___ Record excerpts

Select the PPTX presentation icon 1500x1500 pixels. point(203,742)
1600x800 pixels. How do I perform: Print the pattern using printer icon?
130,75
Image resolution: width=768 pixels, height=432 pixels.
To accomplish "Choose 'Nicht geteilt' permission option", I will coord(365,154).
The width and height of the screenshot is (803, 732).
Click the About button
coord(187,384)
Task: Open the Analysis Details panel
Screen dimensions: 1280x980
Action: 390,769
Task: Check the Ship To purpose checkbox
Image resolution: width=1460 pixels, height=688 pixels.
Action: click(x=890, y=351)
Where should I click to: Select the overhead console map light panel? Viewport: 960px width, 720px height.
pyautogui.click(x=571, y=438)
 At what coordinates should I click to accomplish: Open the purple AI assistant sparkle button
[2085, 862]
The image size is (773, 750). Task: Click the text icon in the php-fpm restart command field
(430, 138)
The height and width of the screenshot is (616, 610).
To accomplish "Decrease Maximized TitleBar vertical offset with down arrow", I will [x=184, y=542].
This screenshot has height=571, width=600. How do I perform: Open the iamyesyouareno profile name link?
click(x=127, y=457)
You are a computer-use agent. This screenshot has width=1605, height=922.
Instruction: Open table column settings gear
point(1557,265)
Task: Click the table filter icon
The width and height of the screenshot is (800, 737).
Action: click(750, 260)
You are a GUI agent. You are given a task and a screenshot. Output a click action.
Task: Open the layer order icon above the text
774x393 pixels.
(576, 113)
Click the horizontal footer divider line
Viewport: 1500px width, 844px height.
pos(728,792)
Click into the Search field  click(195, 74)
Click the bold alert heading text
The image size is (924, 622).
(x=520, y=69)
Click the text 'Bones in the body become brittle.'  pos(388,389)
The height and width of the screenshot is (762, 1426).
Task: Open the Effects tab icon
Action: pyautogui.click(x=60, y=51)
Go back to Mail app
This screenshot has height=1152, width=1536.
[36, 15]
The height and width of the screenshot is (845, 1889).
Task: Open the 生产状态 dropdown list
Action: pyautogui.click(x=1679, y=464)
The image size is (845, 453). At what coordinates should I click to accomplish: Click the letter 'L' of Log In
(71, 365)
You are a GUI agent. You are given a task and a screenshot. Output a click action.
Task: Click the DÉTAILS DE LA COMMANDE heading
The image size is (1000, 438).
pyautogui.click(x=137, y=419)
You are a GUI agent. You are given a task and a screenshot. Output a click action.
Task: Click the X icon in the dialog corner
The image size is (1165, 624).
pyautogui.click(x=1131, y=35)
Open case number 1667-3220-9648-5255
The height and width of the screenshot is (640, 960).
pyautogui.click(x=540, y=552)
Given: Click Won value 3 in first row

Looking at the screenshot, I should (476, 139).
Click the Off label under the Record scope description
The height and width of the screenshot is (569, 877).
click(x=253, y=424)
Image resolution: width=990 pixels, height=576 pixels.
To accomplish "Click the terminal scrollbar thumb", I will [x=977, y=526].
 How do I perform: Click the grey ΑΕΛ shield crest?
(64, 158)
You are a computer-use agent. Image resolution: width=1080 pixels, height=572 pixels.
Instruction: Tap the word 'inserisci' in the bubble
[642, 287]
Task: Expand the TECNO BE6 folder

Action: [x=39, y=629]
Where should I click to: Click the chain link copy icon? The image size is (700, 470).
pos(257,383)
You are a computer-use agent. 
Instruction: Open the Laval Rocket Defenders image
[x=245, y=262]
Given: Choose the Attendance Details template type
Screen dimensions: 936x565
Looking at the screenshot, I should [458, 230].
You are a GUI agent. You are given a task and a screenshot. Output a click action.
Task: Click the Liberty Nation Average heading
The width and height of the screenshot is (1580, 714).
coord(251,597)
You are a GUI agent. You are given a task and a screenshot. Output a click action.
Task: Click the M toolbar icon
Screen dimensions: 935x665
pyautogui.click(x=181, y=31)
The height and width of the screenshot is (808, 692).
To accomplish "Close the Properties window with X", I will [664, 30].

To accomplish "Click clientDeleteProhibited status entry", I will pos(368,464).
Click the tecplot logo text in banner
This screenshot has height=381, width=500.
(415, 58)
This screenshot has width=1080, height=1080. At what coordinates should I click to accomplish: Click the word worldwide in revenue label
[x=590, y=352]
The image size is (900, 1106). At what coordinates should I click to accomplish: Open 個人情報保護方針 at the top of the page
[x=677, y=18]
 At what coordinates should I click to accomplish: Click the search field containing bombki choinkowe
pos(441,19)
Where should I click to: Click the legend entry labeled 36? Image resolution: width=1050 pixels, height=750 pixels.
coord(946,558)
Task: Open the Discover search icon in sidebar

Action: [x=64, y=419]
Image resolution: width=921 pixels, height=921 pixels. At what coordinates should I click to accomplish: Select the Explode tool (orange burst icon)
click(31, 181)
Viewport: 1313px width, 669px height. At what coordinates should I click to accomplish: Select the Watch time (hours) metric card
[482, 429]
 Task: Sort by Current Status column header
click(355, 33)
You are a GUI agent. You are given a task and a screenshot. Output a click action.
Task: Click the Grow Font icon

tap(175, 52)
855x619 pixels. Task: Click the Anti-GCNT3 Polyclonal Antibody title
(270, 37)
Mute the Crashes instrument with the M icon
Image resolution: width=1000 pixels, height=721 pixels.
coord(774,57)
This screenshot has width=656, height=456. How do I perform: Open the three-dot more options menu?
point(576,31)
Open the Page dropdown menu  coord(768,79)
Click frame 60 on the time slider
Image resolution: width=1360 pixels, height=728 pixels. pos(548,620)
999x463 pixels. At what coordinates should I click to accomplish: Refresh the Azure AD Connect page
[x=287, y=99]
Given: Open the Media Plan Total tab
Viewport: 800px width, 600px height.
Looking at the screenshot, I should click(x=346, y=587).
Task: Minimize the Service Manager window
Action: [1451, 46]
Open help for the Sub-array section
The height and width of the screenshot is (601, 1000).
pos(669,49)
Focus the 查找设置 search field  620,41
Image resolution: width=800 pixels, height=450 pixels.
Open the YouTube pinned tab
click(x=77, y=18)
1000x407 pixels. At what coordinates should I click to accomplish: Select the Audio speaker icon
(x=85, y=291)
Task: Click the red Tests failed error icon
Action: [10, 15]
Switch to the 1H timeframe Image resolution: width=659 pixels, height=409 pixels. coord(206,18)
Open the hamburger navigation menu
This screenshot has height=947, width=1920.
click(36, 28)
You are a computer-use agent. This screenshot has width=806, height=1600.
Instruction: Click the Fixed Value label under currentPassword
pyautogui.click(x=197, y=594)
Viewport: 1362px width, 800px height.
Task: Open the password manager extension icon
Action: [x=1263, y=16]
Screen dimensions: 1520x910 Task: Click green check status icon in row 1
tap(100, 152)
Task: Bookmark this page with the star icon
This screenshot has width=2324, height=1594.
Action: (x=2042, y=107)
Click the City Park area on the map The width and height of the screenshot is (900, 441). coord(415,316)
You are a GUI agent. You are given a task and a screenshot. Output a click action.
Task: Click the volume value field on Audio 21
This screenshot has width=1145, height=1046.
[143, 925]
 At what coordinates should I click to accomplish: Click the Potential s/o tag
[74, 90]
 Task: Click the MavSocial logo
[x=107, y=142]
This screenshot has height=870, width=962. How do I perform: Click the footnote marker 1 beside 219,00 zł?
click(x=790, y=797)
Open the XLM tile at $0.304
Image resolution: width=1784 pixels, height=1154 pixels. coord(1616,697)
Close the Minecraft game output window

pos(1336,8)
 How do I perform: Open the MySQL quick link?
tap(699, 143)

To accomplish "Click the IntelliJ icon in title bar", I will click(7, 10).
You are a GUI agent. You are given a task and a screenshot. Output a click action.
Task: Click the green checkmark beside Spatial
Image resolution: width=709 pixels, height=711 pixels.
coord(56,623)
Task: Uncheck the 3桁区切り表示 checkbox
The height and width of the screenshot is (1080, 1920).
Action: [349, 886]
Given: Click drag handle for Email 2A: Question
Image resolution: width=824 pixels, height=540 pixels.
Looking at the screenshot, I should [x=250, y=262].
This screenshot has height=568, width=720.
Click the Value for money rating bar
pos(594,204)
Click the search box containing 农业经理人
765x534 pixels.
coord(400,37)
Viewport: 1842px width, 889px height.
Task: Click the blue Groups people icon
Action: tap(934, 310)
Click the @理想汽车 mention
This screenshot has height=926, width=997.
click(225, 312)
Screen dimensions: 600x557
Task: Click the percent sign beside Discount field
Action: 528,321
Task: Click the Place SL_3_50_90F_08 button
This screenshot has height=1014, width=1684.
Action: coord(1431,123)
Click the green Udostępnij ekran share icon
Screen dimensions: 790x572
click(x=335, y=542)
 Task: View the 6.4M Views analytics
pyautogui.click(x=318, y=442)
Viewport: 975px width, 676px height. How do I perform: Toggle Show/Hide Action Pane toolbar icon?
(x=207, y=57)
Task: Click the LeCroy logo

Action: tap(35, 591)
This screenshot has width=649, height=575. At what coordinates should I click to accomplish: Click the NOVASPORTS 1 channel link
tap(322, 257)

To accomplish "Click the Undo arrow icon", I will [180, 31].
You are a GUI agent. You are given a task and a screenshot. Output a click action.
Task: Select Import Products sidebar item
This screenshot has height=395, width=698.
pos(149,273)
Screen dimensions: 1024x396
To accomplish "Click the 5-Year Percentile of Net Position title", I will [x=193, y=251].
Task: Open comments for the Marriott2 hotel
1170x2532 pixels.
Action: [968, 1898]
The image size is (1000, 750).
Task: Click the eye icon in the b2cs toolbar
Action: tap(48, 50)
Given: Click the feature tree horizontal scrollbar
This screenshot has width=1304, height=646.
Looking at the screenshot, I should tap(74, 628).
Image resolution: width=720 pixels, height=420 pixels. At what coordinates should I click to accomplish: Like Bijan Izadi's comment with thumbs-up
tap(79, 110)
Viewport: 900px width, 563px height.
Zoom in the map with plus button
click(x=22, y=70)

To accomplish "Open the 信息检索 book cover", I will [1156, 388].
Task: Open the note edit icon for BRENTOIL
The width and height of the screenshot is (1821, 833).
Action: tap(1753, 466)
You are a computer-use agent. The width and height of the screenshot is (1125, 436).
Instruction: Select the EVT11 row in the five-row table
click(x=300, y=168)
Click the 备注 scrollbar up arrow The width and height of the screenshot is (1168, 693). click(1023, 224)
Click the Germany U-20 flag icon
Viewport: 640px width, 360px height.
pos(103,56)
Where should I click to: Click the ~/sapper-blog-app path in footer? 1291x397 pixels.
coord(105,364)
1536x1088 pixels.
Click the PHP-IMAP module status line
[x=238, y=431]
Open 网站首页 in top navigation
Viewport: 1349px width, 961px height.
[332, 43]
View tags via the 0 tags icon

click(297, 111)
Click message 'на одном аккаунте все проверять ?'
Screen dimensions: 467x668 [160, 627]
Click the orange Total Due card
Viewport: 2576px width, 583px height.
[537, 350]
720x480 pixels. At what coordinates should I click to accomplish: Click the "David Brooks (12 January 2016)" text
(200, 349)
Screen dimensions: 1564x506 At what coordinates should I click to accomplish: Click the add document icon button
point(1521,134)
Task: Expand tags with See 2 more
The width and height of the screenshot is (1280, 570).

______

▸ **Your objective**
Find how many lines of the material carry the string "computer". Only the number should be in the answer.

▸ **Response area**
5